Series background & context
The Hannah Wolfe novels introduce a modern private investigator who lives and works in London at the end of the twentieth century. Hannah is sharp and stubborn, with a dry sense of humour and a healthy suspicion of authority, but she is also physically and emotionally vulnerable in ways that matter to the cases she takes.
In Birth Marks she is hired to trace a young ballet dancer who has gone missing from a London company. The job turns darker when the dancers body is pulled from the Thames, heavily pregnant, and the police call it suicide. Hannah is not convinced, and the trail leads her from cramped bedsits and rehearsal rooms to the rarefied world of wealthy patrons.
Fatlands sends her into even more explosive territory. What looks like a routine bodyguard job, escorting a rebellious teenager on a shopping trip, turns into a violent attack linked to the Animal Liberation Front and to a company that uses animals in research. The book digs into activism, terrorism and the way violence reverberates through families as well as politics.
By Under My Skin Hannah is still recovering from injuries and trauma, and her new assignment takes her to a luxury health spa that markets youth and perfection. Someone is sabotaging equipment and threatening a famous cosmetic surgeon whose clients include the rich and powerful. The setting allows Dunant to examine the beauty industry from the inside, asking what it costs to keep up appearances and who pays the real price.

### Set of tasks
**A)** According to the series background, what kind of place does Hannah's assignment in Under My Skin take her to?
**B)** Decide whether each statement agrees with the series background, and give yes or no with the deciding words quoted from it: (i) In Birth Marks, Hannah accepts the police verdict of suicide. (ii) Fatlands begins with what seems to be an ordinary bodyguard job. (iii) In Under My Skin, a famous cosmetic surgeon is being threatened.
**C)** Carry on the series background from the point where it stops.

### Data for analysis
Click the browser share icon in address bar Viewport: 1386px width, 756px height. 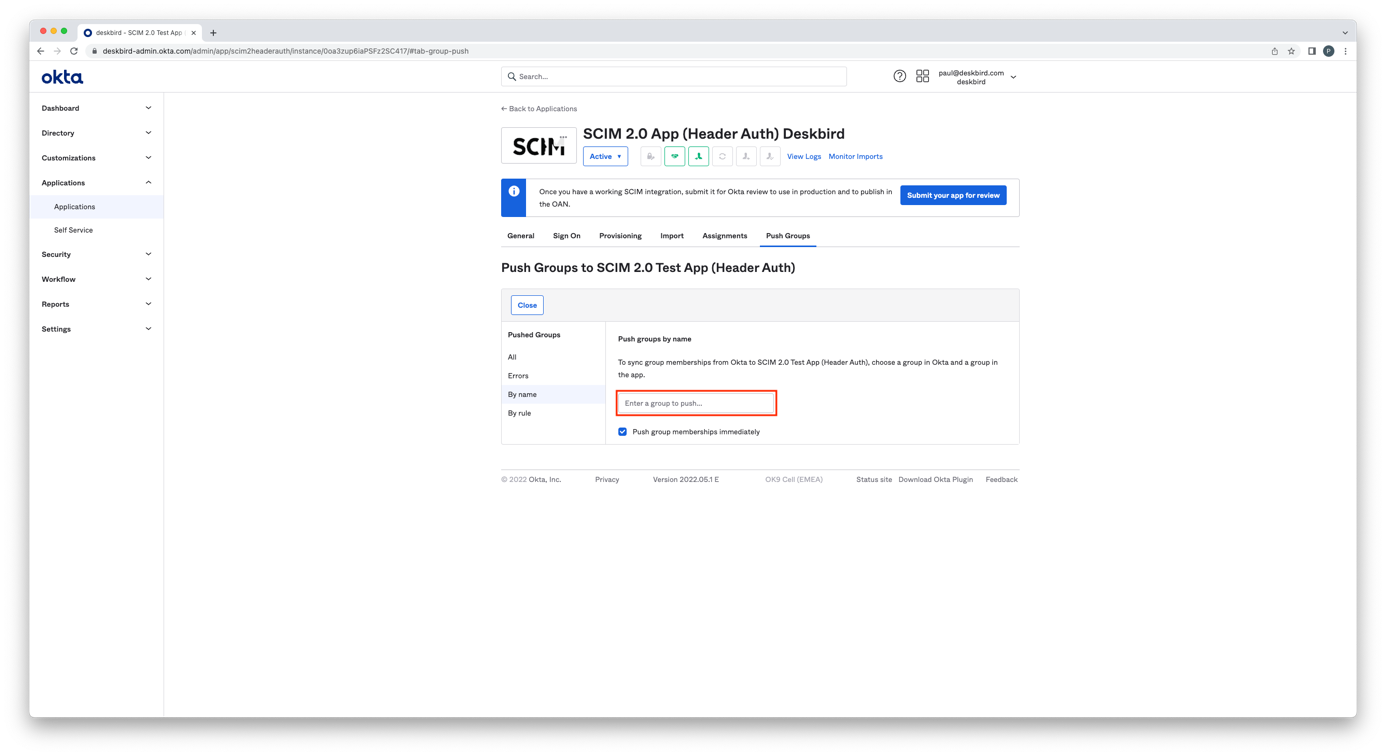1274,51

--

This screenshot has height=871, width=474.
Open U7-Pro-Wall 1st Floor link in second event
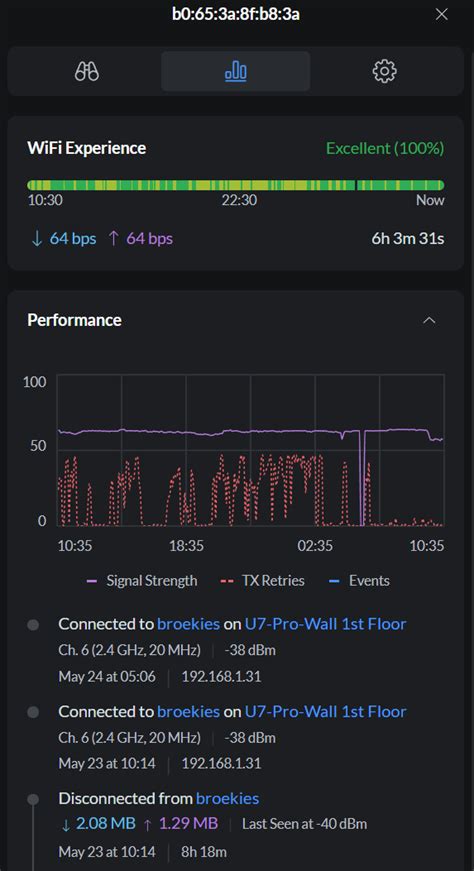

...

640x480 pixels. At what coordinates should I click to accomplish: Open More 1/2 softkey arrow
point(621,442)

### Your written answers
**A)** A luxury health spa that markets youth and perfection.

**B)**
(i) No: "Hannah is not convinced"
(ii) Yes: "What looks like a routine bodyguard job"
(iii) Yes: "threatening a famous cosmetic surgeon"

**C)**
Across the trilogy Hannah juggles unpaid bills, complicated friendships and a complicated family life with the demands of investigation. The books are full of the details of 1990s London traffic, food, music and cheap flats, but they also pause for the kind of ethical questions that do not usually trouble hard boiled detectives.
Readers who come for fast plots get car chases, stakeouts and late night confrontations. Those who read more closely find thoughtful stories about violence against women, the pressures around motherhood, the right to control ones own body and the compromises that women in the city are asked to make in work, love and politics.